|GUILLAUME SUTRE BIO||| Print ||
Violinist GUILLAUME SUTRE began his studies in Douai, France; he entered the Conservatoire National Supérieur de Musique de Paris at age 14. As a student of Gérard Poulet and Jean-Claude Pennetier, he was awarded first prize in both violin and chamber music. After finishing his studies in France, he attended Indiana University at Bloomington to study with Josef Gingold, Franco Gulli, Menahem Pressler and Janos Starker. He subsequently studied in Cologne with the Amadeus Quartet.
He was only 18 years old when he won three major awards: first prize in the A. Curci International Violin Competition in Naples, Italy; the International Piano Trio ARD Competition in Munich; and the International Chamber Music Competition in South Bend, Indiana. He was subsequently invited to play in numerous festivals, including at Stresa (Italy), la Roque d'Anthéron (France), Wigmore Hall, Teatro San Carlo (Naples), Berlin Philharmonie, Musikverein (Vienna), the Hong Kong Festival, Beijing Auditorium, Carnegie Hall, University of California at Los Angeles and Théâtre des Champs-Elysées. His motivation to meet musicians from all continents has led him to travel to more unusual destinations such as the Addis Ababa Conservatory (Ethiopia), Opéra of Manaus (Brazil), Grand Théatre d'Hanoï (Vietnam), and Fondation Bolipata (Philippines).

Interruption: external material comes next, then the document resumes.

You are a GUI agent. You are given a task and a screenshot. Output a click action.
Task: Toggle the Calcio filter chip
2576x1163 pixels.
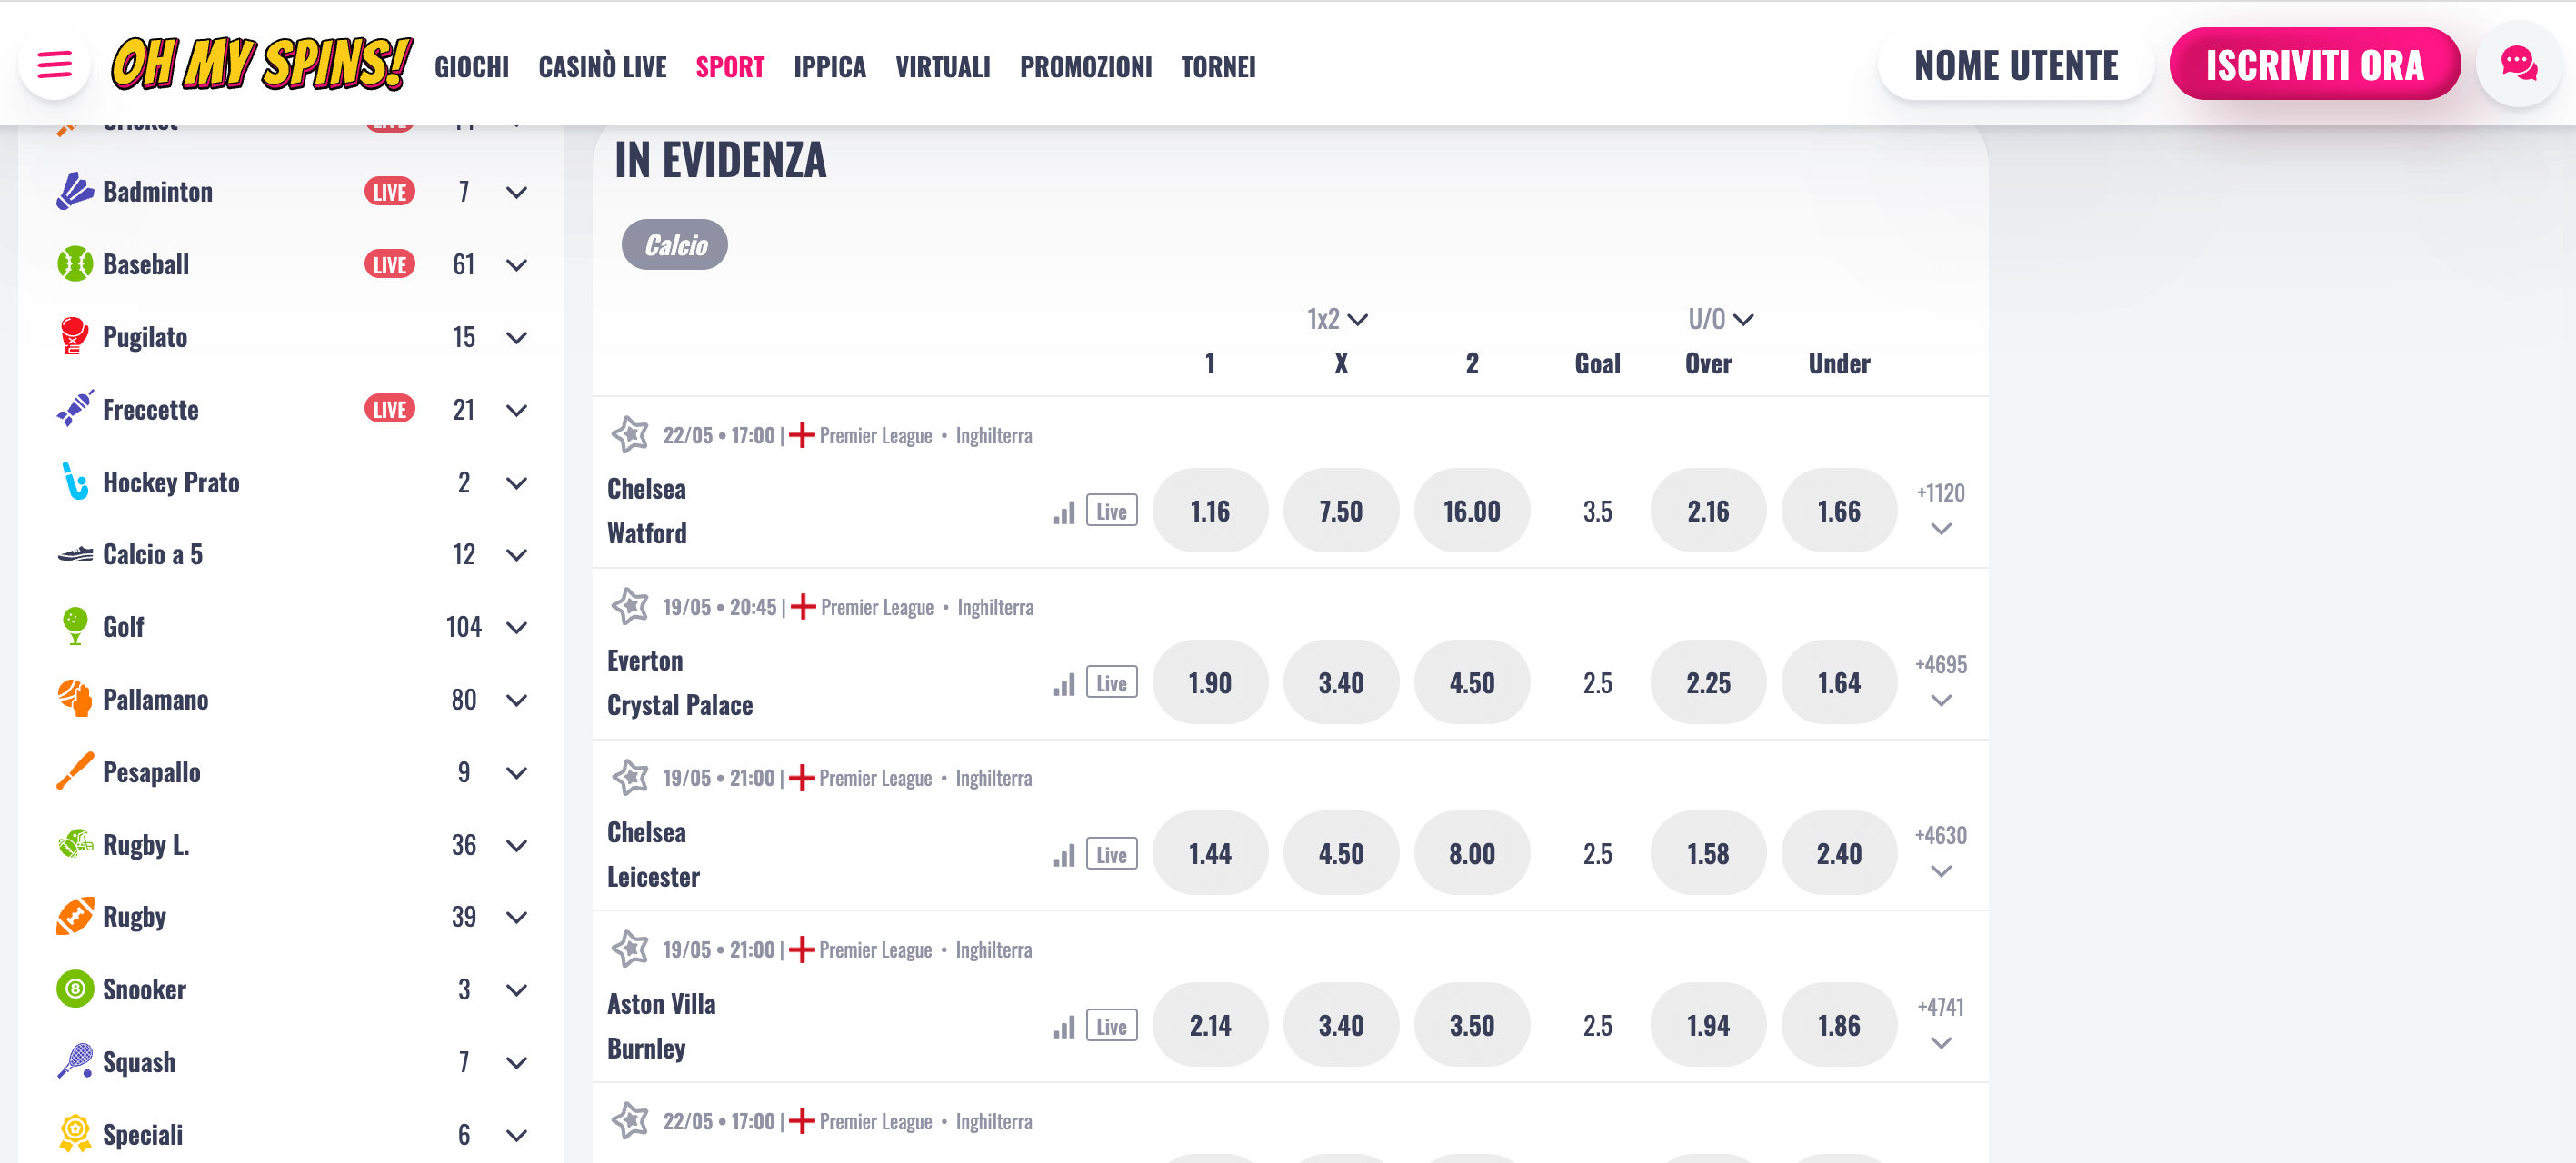[x=674, y=244]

Deeply influenced by the conductor, composer, chamber musician and teacher Jean-Claude Pennetier, Mr. Sutre was attracted to chamber music early in his career. In 1986, he founded the Trio Wanderer; ten years later he joined the Ysaye Quartet. His vast repertoire of over 400 works features all the string chamber works of Beethoven, Brahms, Schumann and Ravel, and all 68 Haydn quartets. His collaborators have included his wife Kyung-Hee Kim, Elisabeth Leonskaja, Michaela Martin, Pascal Rogé, Michel Portal, Nicolas Angelich, Jean-Claude Pennetier, Roland Pidoux, Antonio Lysy, Gautier Capuçon and Wolfgang Meyer.
In addition to performing chamber music, Guillaume Sutre has also appeared as soloist with the Orchestra of Montpellier, l'Ensemble Orchestral de Paris, Sinfonia Varsovia, Berlin-Radio Orchestra, Göttingen Symphonic Orchestra, l'Orchestre de Bretagne, l'Orchestre d'Auvergne, Franz Liszt Orchestra of Budapest, and has perfomed with conductors Sir Yehudi Menuhin, Louis Langrée, Volker Schmidt-Gertenbach, Stefan Sanderling, Pascal Verrot, David Robertson and Sheldon Morgenstern, among others.
His recordings for Sony Classical, Decca, Harmonia Mundi, Naïve, Aeon, and Ysaÿe Records have received the highest distinctions in France and internationally. These recordings include the complete quartets and quintets of Gabriel Fauré with pianist Pascal Rogé, André Boucourechliev's string quartet, Haydn's Last Seven Words of Christ (with Michel Serres's unpublished texts) and Bruch's Double Concerto with the Orchestre de Bretagne. His live recording of the complete duets of Haydn and Mozart has been hailed by critics as definitive.
Mr. Sutre is also a passionate advocate of music of his time, and regularly performs world premieres of composers such as Michele Reverdy, Isabelle Fraisse, Regis Campo and Paul Chihara.
In addition to his performing activities, Mr. Sutre is passionately committed to transmitting his knowledge and sharing his concert experience with musicians of younger generations. Since 1995, he has served as professor of violin, specializing in the practice of the string quartet, at the Conservatoire Supérieur de Paris. As a visiting professor at the Academies of Villecroze, Nice, Flaine, Aldeburgh, Eastern Music Festival, University of Southern California, and in Sao Paulo, Brazil, he has given master classes in both chamber music as well as solo violin.
He recently served on the jury of the prestigious 2010 Long-Thibaud International Violin Competition in Paris.
In 1994, SACEM awarded him the prestigious George Enesco Prize. In 1999, he was named Chevalier of the Order of Arts and the Letters by the French government.
Guillaume Sutre plays a 1738 Italian violin made by Gregorio Antoniazzi, and uses a bow made by François Lupot in 1815.